Most of the treatments that are available now and and currently being studied are aimed at stopping the neovascular (or wet) form of AMD. The only known treatment for preventing the progression of Dry Macular Degeneration is Nutritional Supplements, such as VisiVite.

In June 2006, the drug ranibizumab (Lucentis) has been approved by the FDA for use in the treatment of AMD.

Ranibizumab has been shown to halt the progression of the disease in most patients receiving the treatment. Unlike previous treatments, a significant majority (70%) receiving ranibizumab had an improvement in vision of at least 1 letter. Up to 40% of patients had a significant vision increase of 3 lines or more. In addition, up to 50% had a vision of 20/40 or better after 12 months of treatment. This is significant as 20/40 is commonly seen as the vision at which a person can still drive a car. Ranibizumab was the first therapy to show a statistically significant improvement in patient reported outcomes. Ranibizumab is given as an injection into the eye. The initial studies required an injection every 4 weeks for 2 years.

Bevacizumab (Avastin), a drug approved for use in colon cancer, has been used by ophthalmologists in the treatment of wet macular degeneration.

Bevacizumab and ranibizumab were developed for the same monoclonal antibody parent. However, ranibizumab has been affinity matured 140x and is a much smaller molecule than bevazicumab. Being smaller allows ranibizumab to penetrate all layers of the retina and also to clear faster systemically from the eye. Doubts about whether bevacizumab can penetrate the layers of the retina led to the development of ranibizumab. There are also concerns about the safety of bevacizumab as it known to have significant systemic effects.

Before Lucentis was available, bevacizumab was widely used by ophthalmologists who treat macular degeneration. Some of their experiences with large numbers of patients with relatively short follow-up times were recently published. No randomized controlled clinical trial with systematic safety data collection has been performed to validate its efficacy and safety with same certainty as ranibizumab.

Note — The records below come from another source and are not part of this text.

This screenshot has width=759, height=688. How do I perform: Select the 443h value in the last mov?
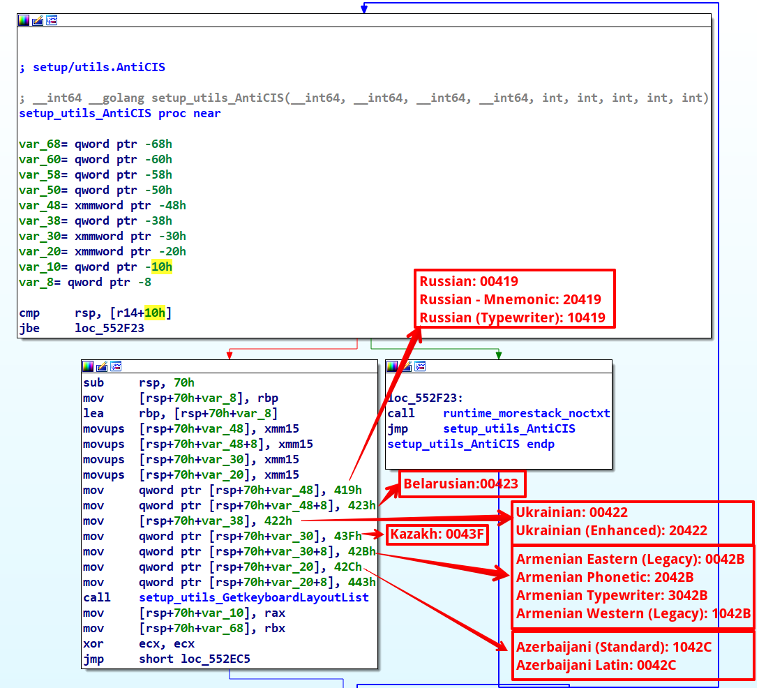pyautogui.click(x=361, y=582)
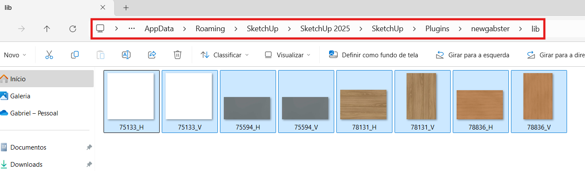This screenshot has width=585, height=171.
Task: Click the Cut scissors icon
Action: [x=49, y=55]
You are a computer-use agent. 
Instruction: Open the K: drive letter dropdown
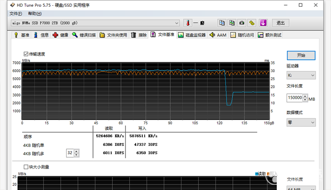pos(301,75)
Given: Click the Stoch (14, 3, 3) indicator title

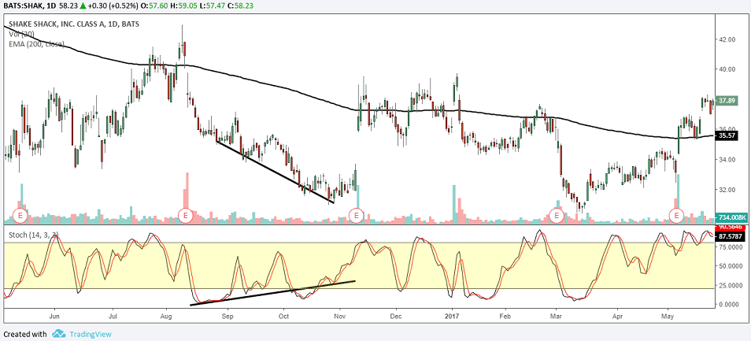Looking at the screenshot, I should 35,235.
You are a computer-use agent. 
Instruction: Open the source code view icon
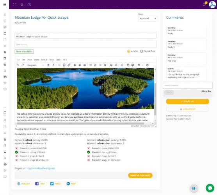(x=122, y=65)
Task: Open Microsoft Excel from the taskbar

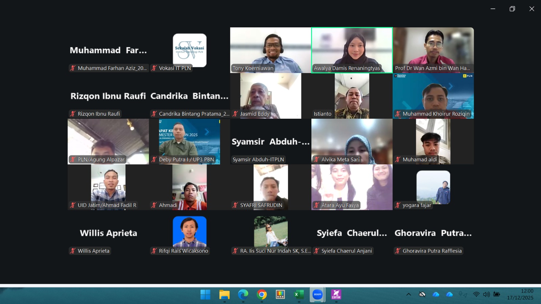Action: pos(299,295)
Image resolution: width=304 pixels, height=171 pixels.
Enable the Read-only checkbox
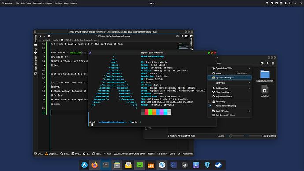210,101
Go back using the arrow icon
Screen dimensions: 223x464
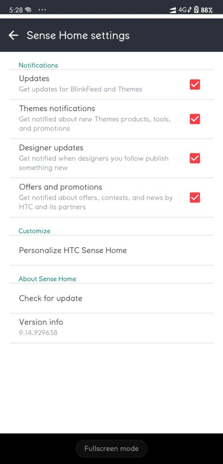click(13, 35)
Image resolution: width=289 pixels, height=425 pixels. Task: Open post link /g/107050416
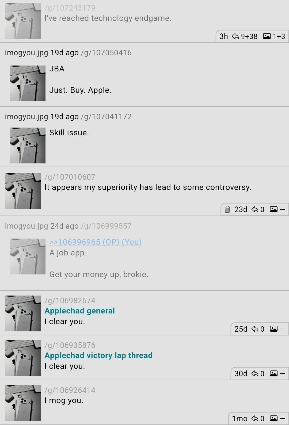(106, 53)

Bevacizumab, when administered at the usual cancer treatment doses, has been shown to cause systemic adverse effects. The most common adverse effect was hypertension. There is a continued interest as the bevacizumab for use in the eye can be obtained for about 30-50 dollars per dose, compared to 2,000 dollars per dose for ranibizumab. One concern is that bevacizumab is aliquotted out by compounding pharmacies from a single use vial of bevacizumab. This may lead to degradation and impurities within the product. Following the recommended protocol for ranibizumab costs about $50,000 per eye over two years.

The National Eye Institute is planning a head-to-head ranibizumab vs. bevacizumab, randomized, controlled clinical trial for treatment of macular degeneration. Currently more than 50% of retinal specialists use bevacizumab as the first line drug (ACRS Practice Patterns Survey).

Pegabtanib (Macugen) was approved in 2004 for treatment of neovascular AMD. It targets certain forms of VEGF molecules and is injected directly into the eye like ranibizumab or bevacizumab. Although this was shown to decrease the risk of vision loss significantly compared to no treatment, it is felt to be relatively ineffective compared to the newer treatments.

Photodynamic therapy (PDT) with verteporfin (Visudyne) had been the treatment of choice for neovascular AMD until recently. This was the first treatment shown to decrease the chance of severe vision loss in 2 years in patients with neovascular AMD without first causing immediate vision loss at the time of the treatment. A photosensitive dye with affinity for the abnormal blood vessels are first injected through the veins. A low-energy activating laser is then directed toward the abnormal blood vessels, causing selective damage to those blood vessels. This has also fallen out of favor as newer, more effective treatments became available.

Direct laser treatment for neovascular AMD was shown to decrease the chance of profound vision loss at 2 years in patients with neovascular AMD but it is seldom used as the treatment itself causes significant vision loss immediately. Infrequently, abnormal blood vessels outside of the center part of the macula are detected. Direct laser treatment can be an effective way to treat these patients with acceptable morbidity.

Other drugs that are currently under investigation include: anecortave (Retaane), squalamine (Evizon) and siRNA. Second generation antisense oligonucleotides iCo-007 targeting the Raf-1 kinase are also under investigation as a target for broad inhibition of multiple pro-angiogenic signals. Radiation therapy (brachytherapy) and rheopheresis are also being evaluated for wet macular degeneration.

None of the drugs or laser treatment can restore vision to patients that have already suffered permanent damage to the photoreceptors or retinal pigmented epithelial cells due to advanced forms of AMD. Stem cells are currently being studied as a potential solution to this problem.

OT-551 eyedrop is currently being evaluated in an National Eye Institute-sponsored trial as a treatment for the dry form of AMD (the drug is already under investigation as a treatment for cataracts).